Certainly, the three teams have similar records and disparate payrolls. But, beyond that, it looks as though the A’s might be the best of the three.

Catcher

Notes: If any conclusion can be drawn here, it is that the A’s don’t get much production from the Derek Norris or George Kottaras, though Kottaras’ slugging percentage is surprisingly high. Matt Wieters is not a name I hear often, which is surprising given his stateline.

First Base

Notes: These stats are specific to when the player actually plays first base (except WAR), so if the slash line seems a bit off, that’s why. After what he showed this weekend, Brandon Moss is asserting himself as one of an up-and-coming first basemen. That he rivals Mark Teixeira is no surprise.

Second Base

Notes: Okay, so Robinson Cano is the best thing since sliced bread. So what? At least the A’s aren’t as bad as the Orioles in this department. Plus, Cliff Pennington has been much improved since maning second base.

Short Stop

Notes: I don’t really need to add any notes. Obviously, Derek Jeter is good and Stephen Drew is, well, not as good.

Third Base

Notes: I was really surprised by how poorly Alex Rodriguez has been playing. Manny Machado is a name to keep your eye one.

Left Field

Notes: As if you needed these stats to know that Yeonis Cespedes is the cream of the crop. He is a truly impressive player who just seems to get better and better.

Center Field

Notes: Coco Crisp might not have had a good game on Sunday, but his importance was made apparent over the weekend. Off these three, I don’t think anyone is as important to their ball club as Crisp is to the A’s.

Right Field

Notes: I’m a little surprised that Josh Reddick owns a 4.6 WAR given his struggles as of late. That said, he’s been very good over the past seven games, and he’s always been a more than competent right fielder. Also, I know Nick Markakis is not playing currently, but he is expected back for the playoffs.

Designated Hitter

Notes: The Orioles have been using Jim Thome at DH and Chris Davis in RF because of the injury to Markakis.

Starting Pitching

Notes: I included Brett Anderson in this comparison because I think he’ll be available for the playoffs. I also excluded Andy Pettitte because of injury. Were he included, the Yankees’ staff would have gotten a boost.

Relief Pitching

Notes: To maintain my sanity, I didn’t explicate individual pitchers.

Conclusion

WAR

According to WAR, the Yankees are the better team. And, perhaps with their playoff experience, they’re even better than their WAR suggests. What’s amazing, though, is that the A’s are close behind them, despite having a payroll that is $140 million less than the Yankees. It is beyond comprehension really.

What doesn’t show up in these statistics is the A’s youth, which can be either a strength or a weakness. Until now, the the youthful exuberance and inexperience of the A’s has played to their advantage.

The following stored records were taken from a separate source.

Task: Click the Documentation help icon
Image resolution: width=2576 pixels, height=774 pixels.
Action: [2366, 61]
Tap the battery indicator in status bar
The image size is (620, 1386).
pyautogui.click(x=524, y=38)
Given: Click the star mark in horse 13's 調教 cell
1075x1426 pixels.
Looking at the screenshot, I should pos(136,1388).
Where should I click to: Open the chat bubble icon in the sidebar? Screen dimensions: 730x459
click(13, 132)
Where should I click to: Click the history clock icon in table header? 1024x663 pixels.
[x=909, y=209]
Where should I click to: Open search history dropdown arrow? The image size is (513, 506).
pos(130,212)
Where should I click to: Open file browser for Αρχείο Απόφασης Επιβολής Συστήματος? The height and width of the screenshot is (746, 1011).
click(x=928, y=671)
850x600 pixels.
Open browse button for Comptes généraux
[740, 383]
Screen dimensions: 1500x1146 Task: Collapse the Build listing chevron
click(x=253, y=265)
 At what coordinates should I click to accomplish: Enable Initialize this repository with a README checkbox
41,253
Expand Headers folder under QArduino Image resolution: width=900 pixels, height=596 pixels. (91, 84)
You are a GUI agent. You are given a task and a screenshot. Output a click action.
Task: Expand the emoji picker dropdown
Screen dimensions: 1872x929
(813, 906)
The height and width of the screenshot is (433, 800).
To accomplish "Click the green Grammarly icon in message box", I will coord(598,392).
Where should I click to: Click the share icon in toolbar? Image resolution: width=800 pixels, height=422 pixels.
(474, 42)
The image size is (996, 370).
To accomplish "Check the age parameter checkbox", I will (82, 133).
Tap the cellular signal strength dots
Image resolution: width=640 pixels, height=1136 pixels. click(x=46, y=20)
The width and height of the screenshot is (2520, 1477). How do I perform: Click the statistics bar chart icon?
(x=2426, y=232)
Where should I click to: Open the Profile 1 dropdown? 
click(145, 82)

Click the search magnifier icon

But, I’m not sure how far it can carry them into the playoffs.

The A’s are 5-5 against the Yankees and 5-4 against the Orioles this season. Their odds of beating either team in a one game playoff are good. Even if they have to face CC Sabathia, who is a perfect .500 when starting against the A’s, their chances aren’t diminished. In all, that they have had neither great success nor deflating failure against either team is ideal for such a young team. The playoffs will represent a blank canvas, a situation which would benefit youth as much as it would experience.